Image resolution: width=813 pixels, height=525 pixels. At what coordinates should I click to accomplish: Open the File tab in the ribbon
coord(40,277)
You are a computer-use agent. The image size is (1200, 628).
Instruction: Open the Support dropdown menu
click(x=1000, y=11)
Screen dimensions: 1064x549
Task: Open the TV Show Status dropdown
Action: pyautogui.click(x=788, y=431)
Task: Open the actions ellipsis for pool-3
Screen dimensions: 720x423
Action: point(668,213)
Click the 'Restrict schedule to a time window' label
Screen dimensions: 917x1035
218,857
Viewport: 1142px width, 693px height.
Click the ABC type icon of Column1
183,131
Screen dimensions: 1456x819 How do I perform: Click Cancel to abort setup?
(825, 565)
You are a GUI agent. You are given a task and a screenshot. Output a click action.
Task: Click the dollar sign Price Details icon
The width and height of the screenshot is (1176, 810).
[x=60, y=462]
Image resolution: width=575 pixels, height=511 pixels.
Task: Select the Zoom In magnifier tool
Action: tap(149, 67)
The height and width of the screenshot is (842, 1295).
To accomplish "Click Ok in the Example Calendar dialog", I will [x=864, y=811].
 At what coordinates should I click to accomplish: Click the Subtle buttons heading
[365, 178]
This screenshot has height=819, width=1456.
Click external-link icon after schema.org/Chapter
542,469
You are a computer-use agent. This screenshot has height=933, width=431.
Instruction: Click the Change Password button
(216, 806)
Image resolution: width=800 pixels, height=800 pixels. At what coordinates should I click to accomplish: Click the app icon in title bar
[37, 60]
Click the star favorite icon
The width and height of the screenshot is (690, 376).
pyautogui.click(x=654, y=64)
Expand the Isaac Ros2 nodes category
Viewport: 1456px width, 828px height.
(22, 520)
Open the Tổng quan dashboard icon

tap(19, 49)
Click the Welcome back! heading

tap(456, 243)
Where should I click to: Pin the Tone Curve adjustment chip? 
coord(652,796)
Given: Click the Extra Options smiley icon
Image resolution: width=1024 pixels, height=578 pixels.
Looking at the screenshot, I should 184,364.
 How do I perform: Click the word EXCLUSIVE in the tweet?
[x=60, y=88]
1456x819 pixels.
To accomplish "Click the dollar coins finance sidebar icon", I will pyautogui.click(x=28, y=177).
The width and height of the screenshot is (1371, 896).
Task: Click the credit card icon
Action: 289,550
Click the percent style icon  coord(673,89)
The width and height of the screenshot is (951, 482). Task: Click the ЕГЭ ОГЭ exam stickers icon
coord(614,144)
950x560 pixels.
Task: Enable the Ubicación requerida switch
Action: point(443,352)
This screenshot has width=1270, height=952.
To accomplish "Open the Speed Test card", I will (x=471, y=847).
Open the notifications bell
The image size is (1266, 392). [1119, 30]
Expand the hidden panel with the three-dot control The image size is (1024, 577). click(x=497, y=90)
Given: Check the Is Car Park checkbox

What you are asked to do
Rewrite all of the items above, substituting "Goal" for each occurrence of "Instruction" and leaving everything else unchanged.

Answer to the problem
Image resolution: width=813 pixels, height=525 pixels. At what coordinates should I click to accomplish: Open the File tab in the ribbon
coord(40,277)
You are a computer-use agent. The image size is (1200, 628).
Goal: Open the Support dropdown menu
click(x=1000, y=11)
Screen dimensions: 1064x549
Task: Open the TV Show Status dropdown
Action: pyautogui.click(x=788, y=431)
Task: Open the actions ellipsis for pool-3
Screen dimensions: 720x423
Action: point(668,213)
Click the 'Restrict schedule to a time window' label
Screen dimensions: 917x1035
218,857
Viewport: 1142px width, 693px height.
Click the ABC type icon of Column1
183,131
Screen dimensions: 1456x819 How do I perform: Click Cancel to abort setup?
(825, 565)
You are a GUI agent. You are given a task and a screenshot. Output a click action.
Task: Click the dollar sign Price Details icon
The width and height of the screenshot is (1176, 810).
[x=60, y=462]
Image resolution: width=575 pixels, height=511 pixels.
Task: Select the Zoom In magnifier tool
Action: tap(149, 67)
The height and width of the screenshot is (842, 1295).
To accomplish "Click Ok in the Example Calendar dialog", I will [x=864, y=811].
 At what coordinates should I click to accomplish: Click the Subtle buttons heading
[365, 178]
This screenshot has height=819, width=1456.
Click external-link icon after schema.org/Chapter
542,469
You are a computer-use agent. This screenshot has height=933, width=431.
Goal: Click the Change Password button
(216, 806)
Image resolution: width=800 pixels, height=800 pixels. At what coordinates should I click to accomplish: Click the app icon in title bar
[37, 60]
Click the star favorite icon
The width and height of the screenshot is (690, 376).
pyautogui.click(x=654, y=64)
Expand the Isaac Ros2 nodes category
Viewport: 1456px width, 828px height.
(22, 520)
Open the Tổng quan dashboard icon

tap(19, 49)
Click the Welcome back! heading

tap(456, 243)
Where should I click to: Pin the Tone Curve adjustment chip? 
coord(652,796)
Given: Click the Extra Options smiley icon
Image resolution: width=1024 pixels, height=578 pixels.
Looking at the screenshot, I should 184,364.
 How do I perform: Click the word EXCLUSIVE in the tweet?
[x=60, y=88]
1456x819 pixels.
To accomplish "Click the dollar coins finance sidebar icon", I will pyautogui.click(x=28, y=177).
The width and height of the screenshot is (1371, 896).
Task: Click the credit card icon
Action: 289,550
Click the percent style icon  coord(673,89)
The width and height of the screenshot is (951, 482). Task: Click the ЕГЭ ОГЭ exam stickers icon
coord(614,144)
950x560 pixels.
Task: Enable the Ubicación requerida switch
Action: point(443,352)
This screenshot has width=1270, height=952.
To accomplish "Open the Speed Test card", I will (x=471, y=847).
Open the notifications bell
The image size is (1266, 392). [1119, 30]
Expand the hidden panel with the three-dot control The image size is (1024, 577). click(x=497, y=90)
Given: Check the Is Car Park checkbox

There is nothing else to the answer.